Interprétation des cauchemars

L’interprétation des cauchemars est aussi une manière simple de se défaire de ses peurs. En effet, sans avoir la prétention de détenir la réalité qui se cache derrière un symbole ou un autre, elle permet au rêveur de faire de la répétition mentale, base de la technique IRT, sans en en avoir l’air.

Rêve lucide

Le rêve lucide exploré dans les années 70 connait un renouveau inattendu pour certains. Être conscient que l’on rêve… en plein rêve ? La technique consiste à prendre le contrôle de son rêve au moment même où celui-ci a lieu.

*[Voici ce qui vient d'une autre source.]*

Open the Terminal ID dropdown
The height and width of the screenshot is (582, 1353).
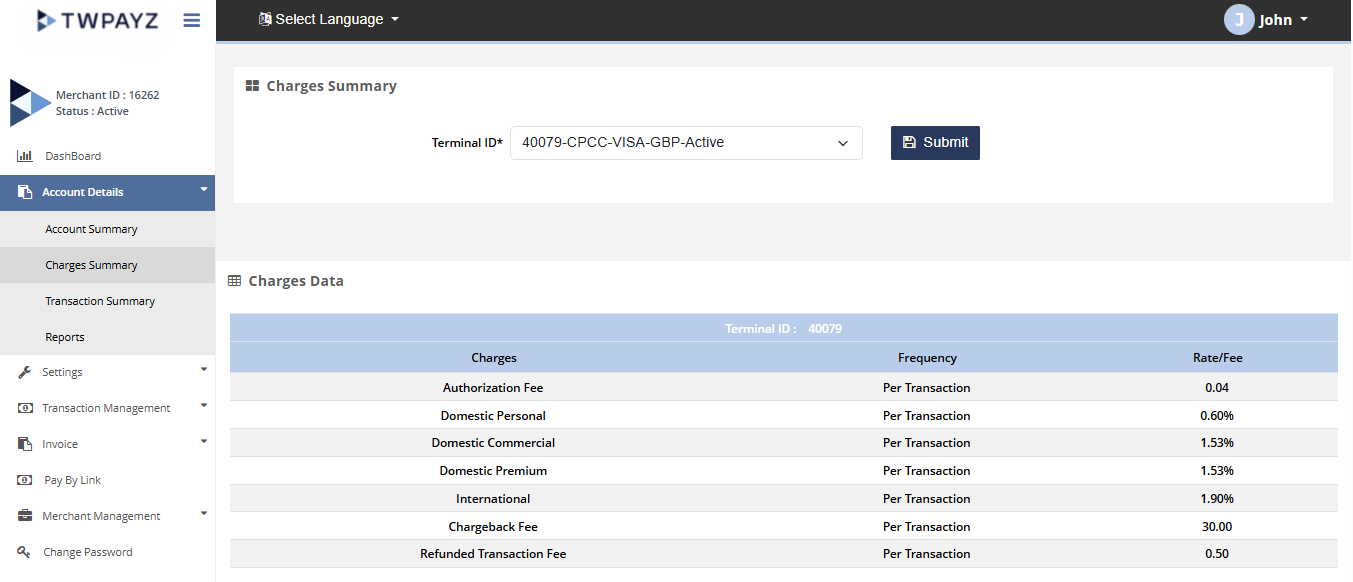click(x=686, y=143)
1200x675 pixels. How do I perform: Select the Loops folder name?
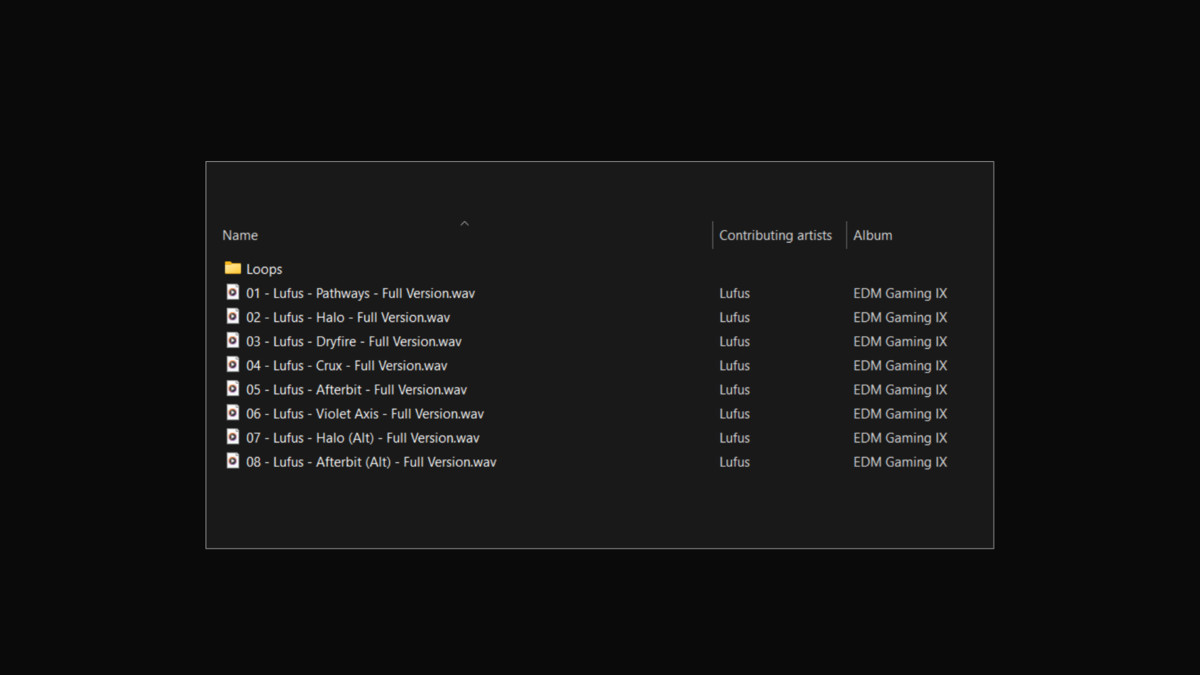264,269

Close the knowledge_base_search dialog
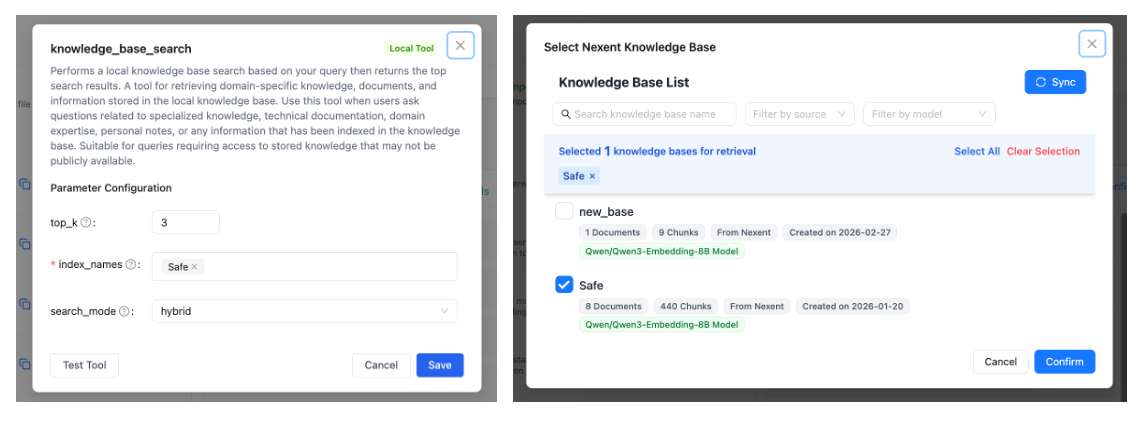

“Entre 2 et 5% de la population le font spontanément, mais on peut apprendre à le faire” explique Joseph De Koninck, Spécialiste des rêves à l’Université d’Ottawa (Canada).

Modifier la totalité d’un rêve en changeant le lieu, les personnages par exemple, demande une maîtrise du rêve lucide certaine. En revanche, être capable d’en modifier certains paramètres, revivre la scène en la modifiant à chaque fois un peu plus, est beaucoup plus accessible.